Sistem pembagian kekuasaan di negara Republik Indonesia jelas
dipengaruhi oleh ajaran Trias Politica yang bertujuan untuk memberantas tindakan
sewenang-wenang penguasa dan untuk menjamin kebebasan rakyat. Undang-undang
Dasar 1945 menganut ajaran Trias Politica karena memang dalam UUD 1945
kekuasaan negara dipisah-pisahkan, dan masing-masing kekuasaan negara terdiri dari
Badan legislatif, yaitu badan yang bertugas membentuk Undang-undang, Badan
eksekutif yaitu badan yang bertugas melaksanakan undang-undang, Badan judikatif,
yaitu badan yang bertugas mengawasi pelaksanaan Undang-undang, memeriksa dan
megadilinya.

14
DAFTAR PUSAKA
Abdy Yuhana. (2007).
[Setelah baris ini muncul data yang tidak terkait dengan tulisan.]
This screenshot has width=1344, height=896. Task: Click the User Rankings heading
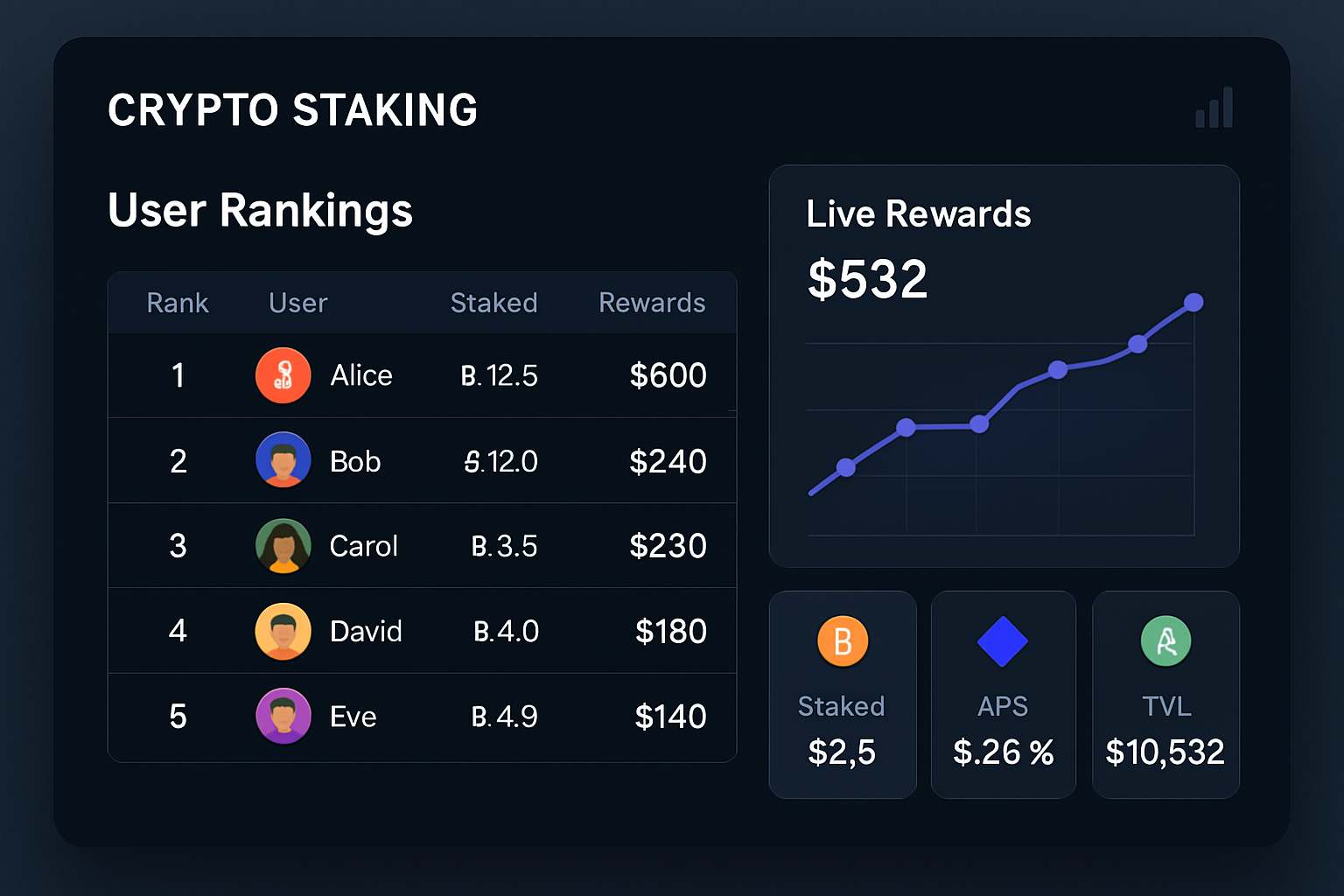(x=260, y=211)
Sistem Ketatanegaraan Indonesia Pasca Perubahan UUD 1945. Fokusmedia.

C. S .T Kansil. (2007). Ilmu Negara. PT. Pradnya Paramita, 50-60.

Inu, & K. S. (2001). Pengantar Ilmu Pemerintahan. Refika Aditama.

Soehino. (1985). Hukum Tata Negara. Yogyakarta, Liberty: Ndraha.